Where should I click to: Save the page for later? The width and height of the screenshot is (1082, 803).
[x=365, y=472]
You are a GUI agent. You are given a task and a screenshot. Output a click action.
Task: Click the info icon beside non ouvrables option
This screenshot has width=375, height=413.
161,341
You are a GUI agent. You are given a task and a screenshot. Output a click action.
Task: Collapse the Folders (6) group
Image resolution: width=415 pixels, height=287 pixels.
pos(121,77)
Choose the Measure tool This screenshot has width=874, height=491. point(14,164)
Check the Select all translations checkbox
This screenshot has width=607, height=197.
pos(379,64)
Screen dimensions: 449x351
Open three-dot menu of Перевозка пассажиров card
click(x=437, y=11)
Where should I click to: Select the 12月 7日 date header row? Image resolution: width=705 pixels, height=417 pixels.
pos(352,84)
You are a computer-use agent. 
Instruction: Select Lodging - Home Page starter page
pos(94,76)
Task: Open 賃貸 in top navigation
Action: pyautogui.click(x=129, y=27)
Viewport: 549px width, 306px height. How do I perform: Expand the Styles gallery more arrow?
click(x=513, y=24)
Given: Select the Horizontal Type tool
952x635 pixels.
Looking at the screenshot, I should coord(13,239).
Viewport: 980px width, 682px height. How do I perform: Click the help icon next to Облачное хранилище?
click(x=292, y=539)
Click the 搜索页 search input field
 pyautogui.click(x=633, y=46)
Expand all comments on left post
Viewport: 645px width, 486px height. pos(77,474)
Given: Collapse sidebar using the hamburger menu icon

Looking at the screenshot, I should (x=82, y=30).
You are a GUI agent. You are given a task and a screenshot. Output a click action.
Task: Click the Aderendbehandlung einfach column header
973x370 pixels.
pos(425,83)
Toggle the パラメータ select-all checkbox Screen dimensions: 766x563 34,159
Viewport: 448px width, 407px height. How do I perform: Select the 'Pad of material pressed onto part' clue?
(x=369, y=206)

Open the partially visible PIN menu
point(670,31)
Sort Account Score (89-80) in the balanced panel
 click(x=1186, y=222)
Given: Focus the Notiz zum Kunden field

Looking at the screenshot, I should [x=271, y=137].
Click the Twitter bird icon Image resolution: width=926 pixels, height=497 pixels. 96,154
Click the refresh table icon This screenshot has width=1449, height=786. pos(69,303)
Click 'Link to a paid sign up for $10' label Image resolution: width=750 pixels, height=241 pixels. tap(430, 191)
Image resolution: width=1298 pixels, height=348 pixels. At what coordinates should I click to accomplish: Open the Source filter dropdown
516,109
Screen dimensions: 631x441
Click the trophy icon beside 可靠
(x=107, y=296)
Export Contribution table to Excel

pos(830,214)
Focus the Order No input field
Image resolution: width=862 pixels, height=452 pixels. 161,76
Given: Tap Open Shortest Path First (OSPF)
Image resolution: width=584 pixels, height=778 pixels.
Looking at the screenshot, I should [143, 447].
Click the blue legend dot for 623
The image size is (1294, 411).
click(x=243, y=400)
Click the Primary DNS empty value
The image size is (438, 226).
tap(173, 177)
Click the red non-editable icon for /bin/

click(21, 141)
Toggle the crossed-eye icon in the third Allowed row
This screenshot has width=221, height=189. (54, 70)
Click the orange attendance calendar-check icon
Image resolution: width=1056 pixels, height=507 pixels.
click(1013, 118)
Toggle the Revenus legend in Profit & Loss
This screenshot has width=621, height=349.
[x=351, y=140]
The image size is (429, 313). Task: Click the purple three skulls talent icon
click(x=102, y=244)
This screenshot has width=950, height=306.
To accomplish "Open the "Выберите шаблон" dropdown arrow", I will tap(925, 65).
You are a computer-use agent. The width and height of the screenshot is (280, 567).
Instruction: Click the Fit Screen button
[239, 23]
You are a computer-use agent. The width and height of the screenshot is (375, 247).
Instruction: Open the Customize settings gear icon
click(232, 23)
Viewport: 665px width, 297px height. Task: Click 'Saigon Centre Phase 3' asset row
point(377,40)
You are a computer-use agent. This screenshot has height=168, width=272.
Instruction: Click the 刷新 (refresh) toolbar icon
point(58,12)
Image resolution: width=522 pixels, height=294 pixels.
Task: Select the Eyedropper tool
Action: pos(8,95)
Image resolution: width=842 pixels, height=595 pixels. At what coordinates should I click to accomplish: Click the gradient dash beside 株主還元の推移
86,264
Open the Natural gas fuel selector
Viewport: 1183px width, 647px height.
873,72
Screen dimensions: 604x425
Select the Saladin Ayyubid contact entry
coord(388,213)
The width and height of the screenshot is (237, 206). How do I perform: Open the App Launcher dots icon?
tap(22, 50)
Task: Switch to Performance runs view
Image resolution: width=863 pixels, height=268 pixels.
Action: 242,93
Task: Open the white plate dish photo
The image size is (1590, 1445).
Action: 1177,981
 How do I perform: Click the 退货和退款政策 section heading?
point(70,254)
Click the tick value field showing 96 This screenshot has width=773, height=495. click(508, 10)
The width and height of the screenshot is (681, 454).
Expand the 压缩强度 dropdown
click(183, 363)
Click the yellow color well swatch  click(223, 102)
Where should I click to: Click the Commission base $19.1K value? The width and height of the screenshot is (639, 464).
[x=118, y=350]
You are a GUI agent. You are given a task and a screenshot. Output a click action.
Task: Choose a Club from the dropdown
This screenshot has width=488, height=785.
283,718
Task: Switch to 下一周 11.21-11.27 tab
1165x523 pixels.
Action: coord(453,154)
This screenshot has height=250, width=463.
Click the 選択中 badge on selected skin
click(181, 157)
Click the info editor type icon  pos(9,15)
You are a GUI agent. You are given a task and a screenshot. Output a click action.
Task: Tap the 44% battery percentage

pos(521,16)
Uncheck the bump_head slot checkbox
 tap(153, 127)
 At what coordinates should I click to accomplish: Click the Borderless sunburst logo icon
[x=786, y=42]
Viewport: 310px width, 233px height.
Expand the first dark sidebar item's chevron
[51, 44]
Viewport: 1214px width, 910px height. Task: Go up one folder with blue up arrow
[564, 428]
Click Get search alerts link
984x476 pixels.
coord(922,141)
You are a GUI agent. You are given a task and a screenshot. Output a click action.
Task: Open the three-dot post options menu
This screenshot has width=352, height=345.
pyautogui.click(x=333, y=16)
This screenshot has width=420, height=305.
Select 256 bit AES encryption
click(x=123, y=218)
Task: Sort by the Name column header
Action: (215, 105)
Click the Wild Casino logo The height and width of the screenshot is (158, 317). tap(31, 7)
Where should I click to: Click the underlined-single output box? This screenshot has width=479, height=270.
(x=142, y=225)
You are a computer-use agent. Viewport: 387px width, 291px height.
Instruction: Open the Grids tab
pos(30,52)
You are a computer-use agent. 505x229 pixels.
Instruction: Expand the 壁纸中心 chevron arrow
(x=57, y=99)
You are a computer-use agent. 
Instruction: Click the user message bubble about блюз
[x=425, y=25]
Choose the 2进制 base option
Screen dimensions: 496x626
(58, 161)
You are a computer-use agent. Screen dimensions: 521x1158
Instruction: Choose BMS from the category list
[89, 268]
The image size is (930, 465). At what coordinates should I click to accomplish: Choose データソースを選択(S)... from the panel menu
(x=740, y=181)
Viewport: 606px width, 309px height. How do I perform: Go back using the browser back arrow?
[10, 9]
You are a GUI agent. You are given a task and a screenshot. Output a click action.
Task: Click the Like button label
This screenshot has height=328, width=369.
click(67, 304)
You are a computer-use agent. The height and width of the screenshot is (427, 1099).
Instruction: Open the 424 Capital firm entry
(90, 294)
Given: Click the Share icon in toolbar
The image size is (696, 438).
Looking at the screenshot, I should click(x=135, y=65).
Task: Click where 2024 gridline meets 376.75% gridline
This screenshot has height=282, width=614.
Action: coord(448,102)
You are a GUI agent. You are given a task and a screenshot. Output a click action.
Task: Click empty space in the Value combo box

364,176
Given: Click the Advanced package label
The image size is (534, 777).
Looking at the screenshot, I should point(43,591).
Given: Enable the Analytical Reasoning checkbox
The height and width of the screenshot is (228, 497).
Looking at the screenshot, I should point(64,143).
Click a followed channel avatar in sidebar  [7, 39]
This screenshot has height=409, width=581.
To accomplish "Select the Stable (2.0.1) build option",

----

— Try it —
In these entries, some lines may contain the string "info". Give the number of such lines and nothing more.

— Response to this exercise —
2